Working in the Texas soybean fields as a kid
under a blazing and insolent summer sun
that tempted him with mirages of
cool rippling lakes along the horizon,
he dreamed of a future working
in an chilled, air-conditioned office.
He’d sit in a cushioned chair
and wear a dark, clean suit, and a fresh thin tie
instead of muddy, oversized boots
and sweaty bandannas.
He’d have shiny black dress shoes with black laces
and folded white handkerchiefs.
He’d wear a sleek watch and a thin belt
not a thick one showing a man riding a bull on its buckle.
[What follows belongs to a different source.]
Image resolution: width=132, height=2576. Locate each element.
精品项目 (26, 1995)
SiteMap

He’d go to lunch whenever he wanted
instead of having to eat when the sun was at its highest
and when they were closest to the car
that had everyone’s lunch
packed into a foam cooler in its trunk.
He’d walk with a purpose
and smile at people.
He’d talk to strangers
and they would welcome it.
He wouldn’t constantly scan the toiling soil
looking for thorned weeds to scissor.
He wouldn’t talk quietly to himself in order to pass the time.
He wouldn’t wonder what everyone else in the world was doing
at that exact moment.
He wouldn’t be ashamed to tell his friends
what he did over the summer
because he’d have gone on vacation
like everyone else
and not worked the fields
dreaming of a time when
when he would escape
the assiduous sun.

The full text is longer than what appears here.